▶ TASK TO CARRY OUT
For each entry below, write an exact copy and leave out the images.

▶ DATASET ENTRIES
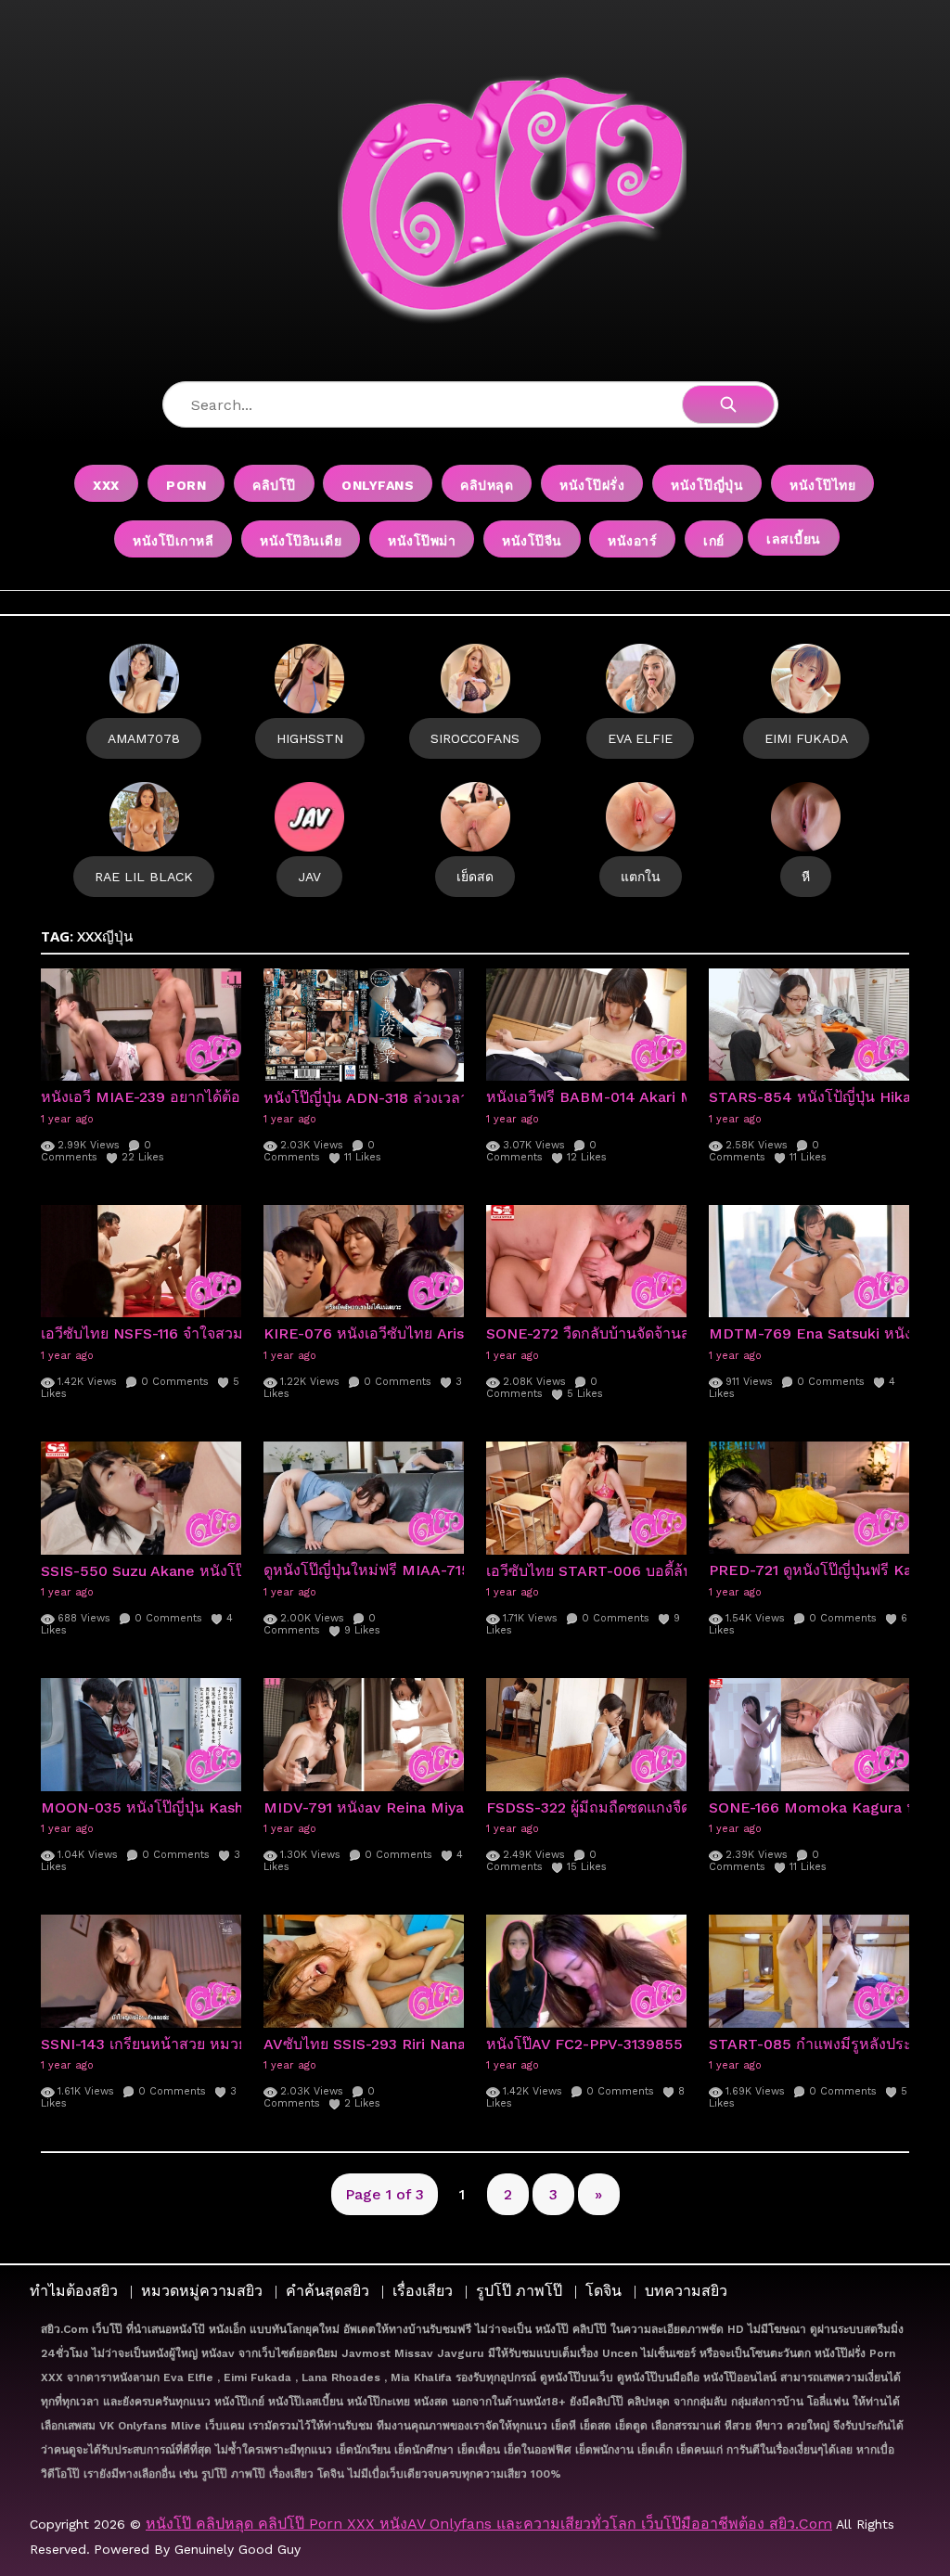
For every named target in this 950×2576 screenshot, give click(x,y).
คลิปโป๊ (274, 485)
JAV (309, 876)
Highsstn (309, 738)
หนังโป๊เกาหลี (173, 540)
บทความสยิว (686, 2291)
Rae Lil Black (144, 876)
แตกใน (641, 876)
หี (806, 876)
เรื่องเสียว (422, 2291)
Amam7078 (144, 738)
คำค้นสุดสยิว (327, 2291)
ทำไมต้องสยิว (74, 2291)
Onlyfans (377, 485)
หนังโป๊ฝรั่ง (591, 485)
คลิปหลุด (486, 485)
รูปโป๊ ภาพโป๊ (519, 2291)
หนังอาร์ (632, 540)
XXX (106, 485)
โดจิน (603, 2291)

▶ EXERCISE OUTPUT
For every named target in this 950×2576 screenshot, give click(x,y).
คลิปโป๊ (274, 485)
JAV (309, 876)
Highsstn (309, 738)
หนังโป๊เกาหลี (173, 540)
บทความสยิว (686, 2291)
Rae Lil Black (144, 876)
แตกใน (641, 876)
หี (806, 876)
เรื่องเสียว (422, 2291)
Amam7078 (144, 738)
คำค้นสุดสยิว (327, 2291)
ทำไมต้องสยิว (74, 2291)
Onlyfans (377, 485)
หนังโป๊ฝรั่ง (591, 485)
คลิปหลุด (486, 485)
รูปโป๊ ภาพโป๊ (519, 2291)
หนังอาร์ (632, 540)
XXX (106, 485)
โดจิน (603, 2291)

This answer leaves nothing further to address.